Open cristicbz opened this issue 13 years ago • 3 comments

This is a side effect of the fact row() and column() return views:

import std.exception, scid.matvec;

void main() {
    auto mat   = Matrix!double([ [1.,2.], [3., 4.] ]);  
    auto row   = mat[ 0 ][ 0 .. 2 ];
    auto col   = mat[ 0 .. 2 ][ 0 ];
    auto slice = mat[ 0 .. 1 ][ 0 .. 1 ];

    // Copy semantics of matrix slices:
    slice[ 0, 0 ] = 10.0;
    enforce( mat[ 0, 0 ] = 1. );

    // View semantics of row and column slices:
    row[ 0 ] = 100.;
    enforce( mat[ 0, 0 ] == 100. && col[ 0 ] == 100. );

    col[ 0 ] = 200.;
    enforce( mat[ 0, 0 ] == 200. && row[ 0 ] == 200. );
}

I'm thinking we should add a .dup property on view storage types that returns a copy of the area they are a view of, this will help with more issues actually and it might simplify the storage concepts: rather than having both a view() and a slice() method, storages could simply provide a view() method and slicing could be done (in BasicVector and BasicMatrix, not by the user) by calling view( ... ).dup .

cristicbz avatar Aug 20 '11 13:08 cristicbz

So .dup would just copy the BasicMatrix/BasicVector and increment the reference count? Or would it eagerly duplicate the underlying storage?

dsimcha avatar Aug 21 '11 02:08 dsimcha

Hmmm, well my idea was for it to simply create a copy of the storage that would share the same container (i.e. no eager copying), but you've actually pointed out an important point. In the case of strided vector views - for example the row of a column-major matrix, that has space between consecutive elements - .dup would have to perform an eager copy. There is no way to represent a strided array as a non-view vector right now. Other than performing this duplication on strided views, there's three solutions I see:

  1. Allow vectors to wrap strided blocks of memory. This would add quite a bit of complexity, but it is doable.
  2. Have any kind of matrix slicing return another matrix. That would return 1 x n and m x 1 matrices for row/column slices. This is a bit annoying as people might end up using a lot of row/column matrices which I expect to run quite a bit more slowly than the vectors. Not to mention the loss of static checking of operations between vectors and matrices.

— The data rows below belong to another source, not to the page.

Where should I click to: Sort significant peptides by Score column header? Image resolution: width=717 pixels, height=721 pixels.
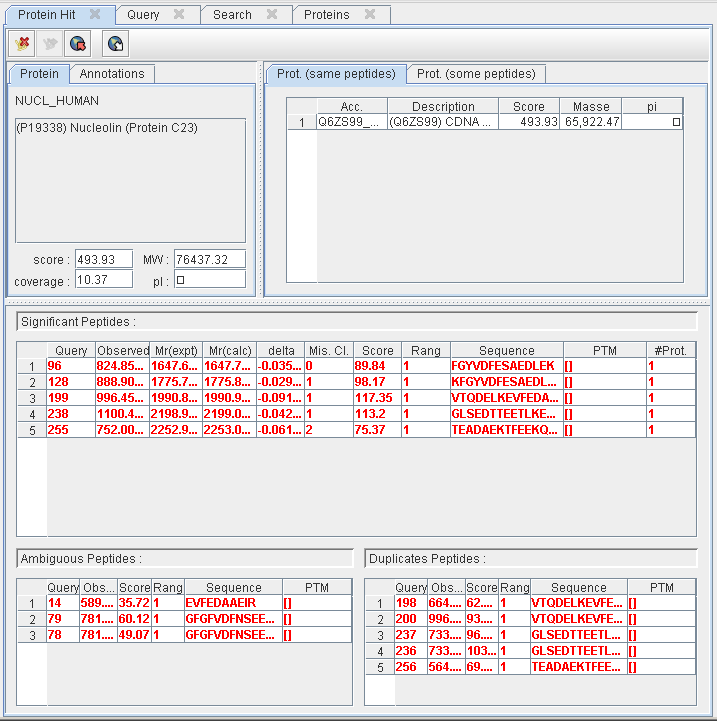click(x=377, y=351)
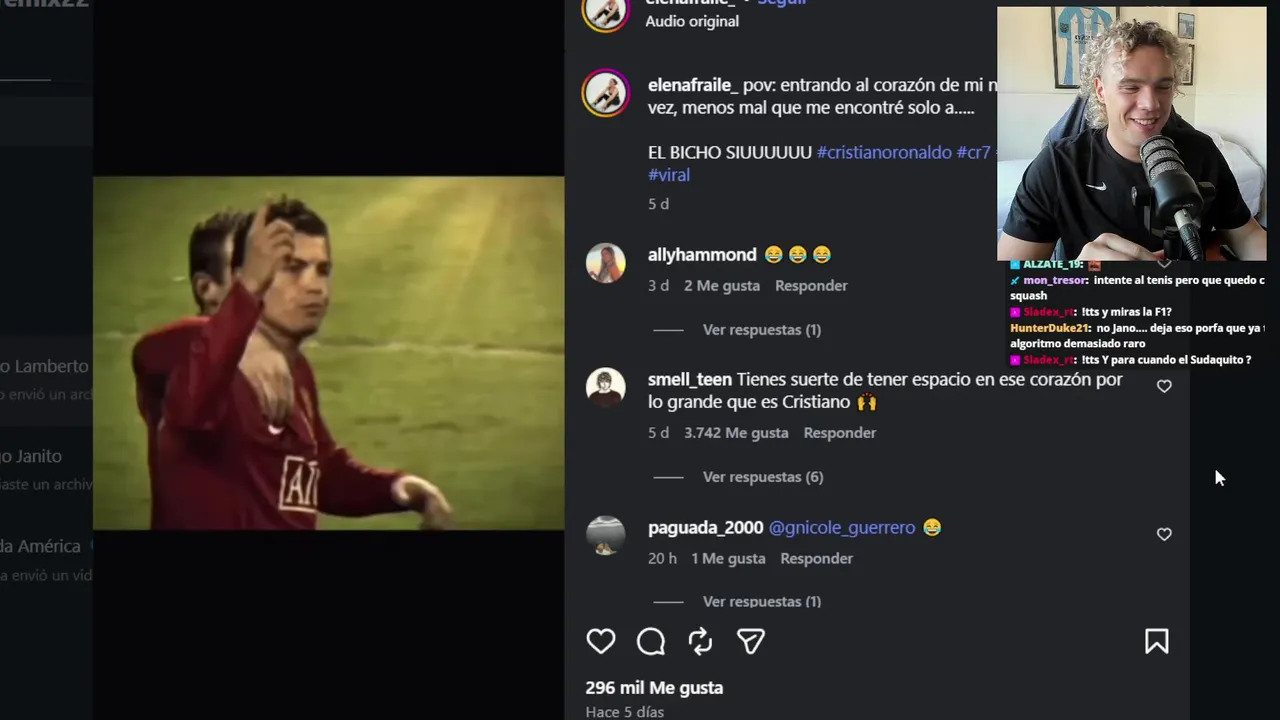Open the #viral hashtag link
1280x720 pixels.
[669, 174]
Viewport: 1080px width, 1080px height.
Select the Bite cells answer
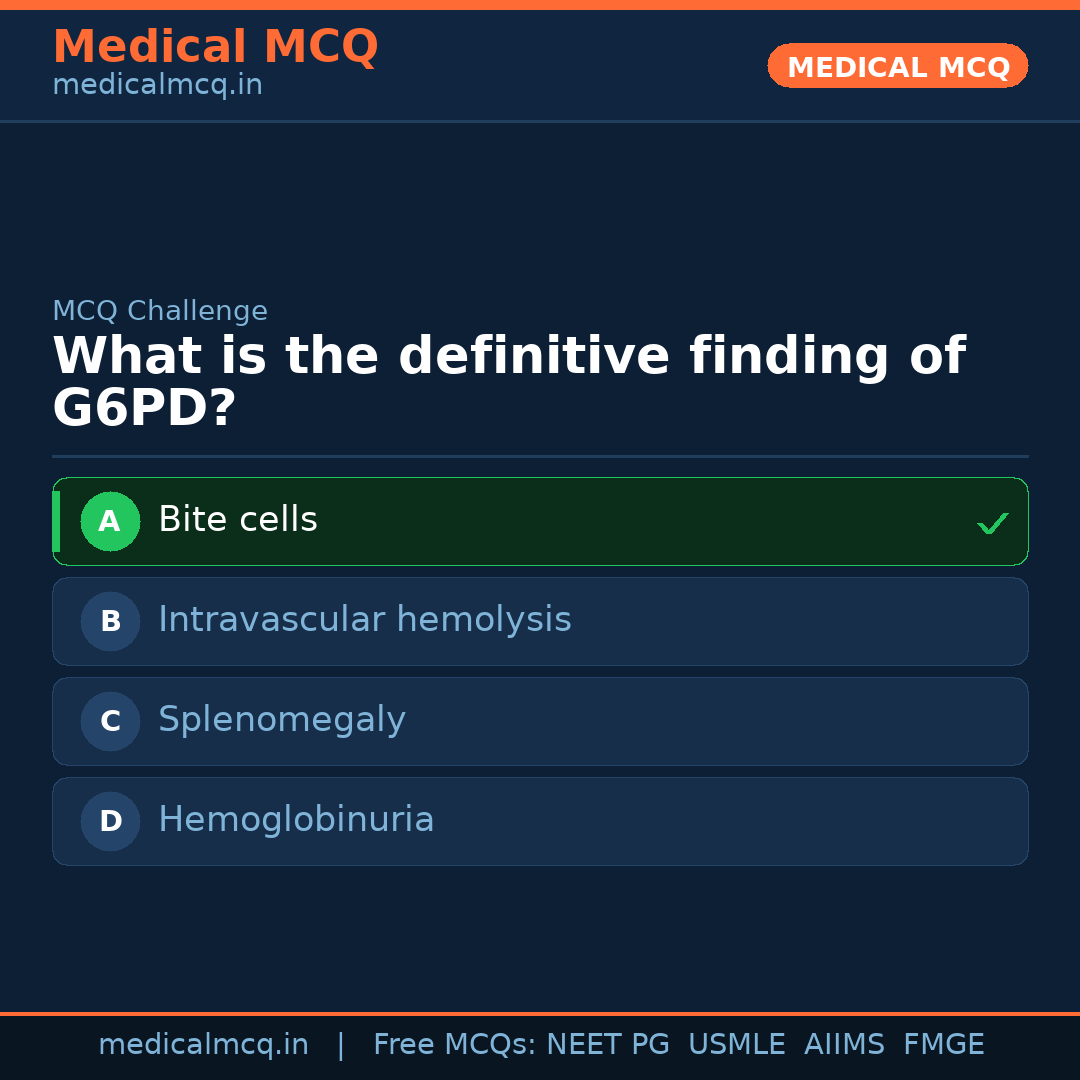click(238, 520)
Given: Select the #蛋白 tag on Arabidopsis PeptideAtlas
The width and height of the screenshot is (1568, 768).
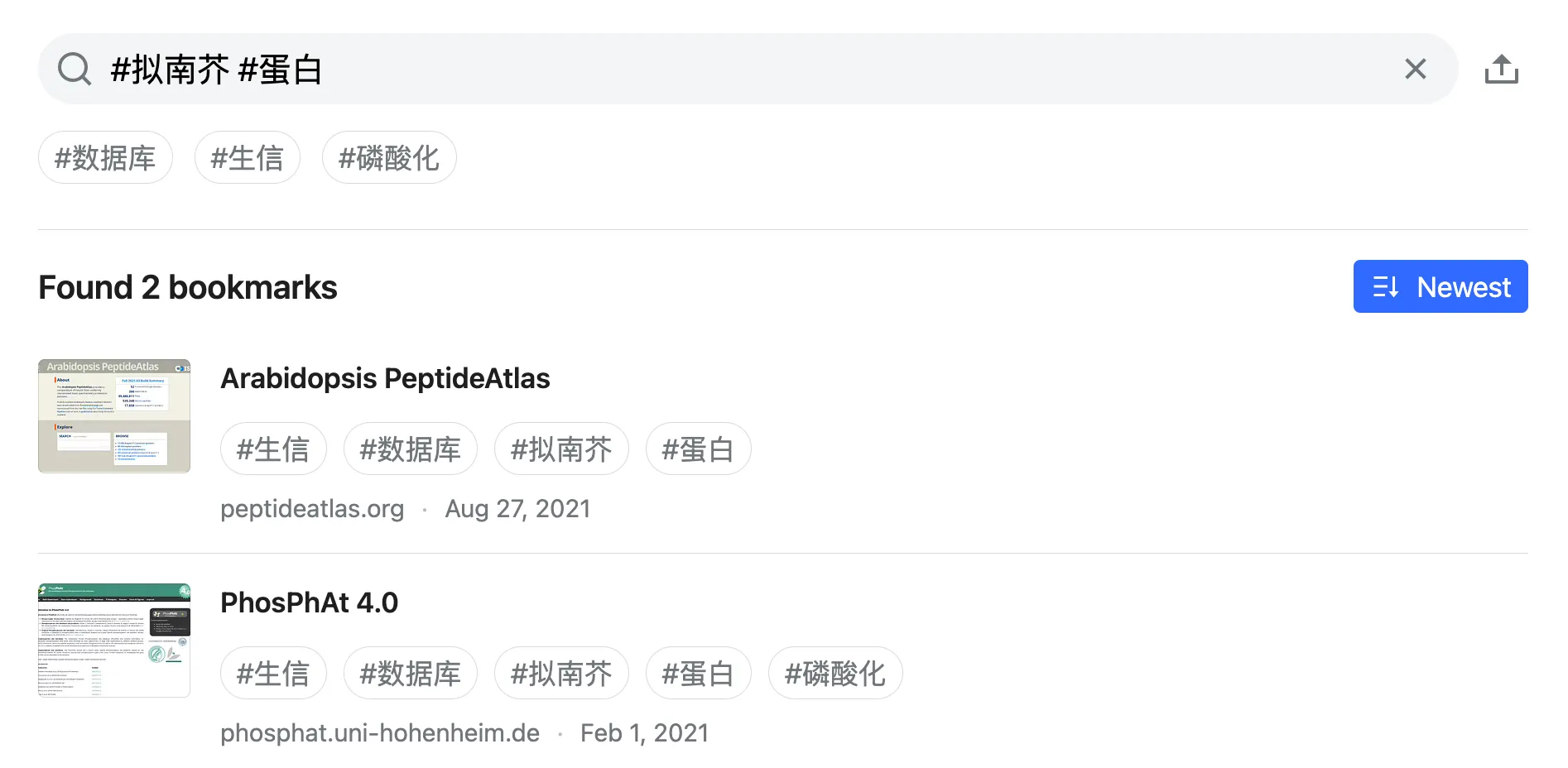Looking at the screenshot, I should tap(698, 449).
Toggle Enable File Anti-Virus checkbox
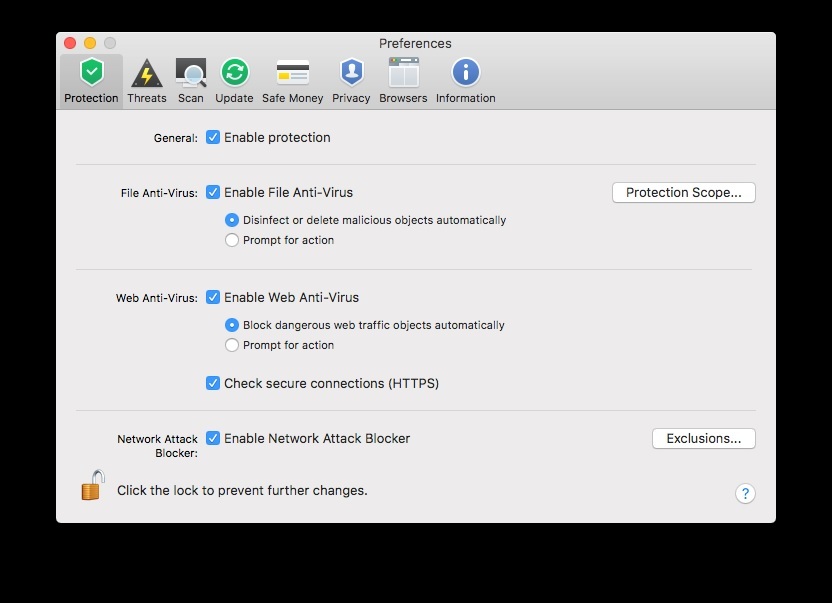Screen dimensions: 832x603 coord(213,192)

cristicbz avatar Aug 21 '11 16:08 cristicbz

Option (2) is ugly and makes abstractions leaky. I'd suggest for the short term that we use eager copying and that we consider implementing (1) as a long-term todo. Eager copying might not be the worst thing in the world anyhow, because it packs the elements into consecutive memory addresses, resulting in better cache efficiency.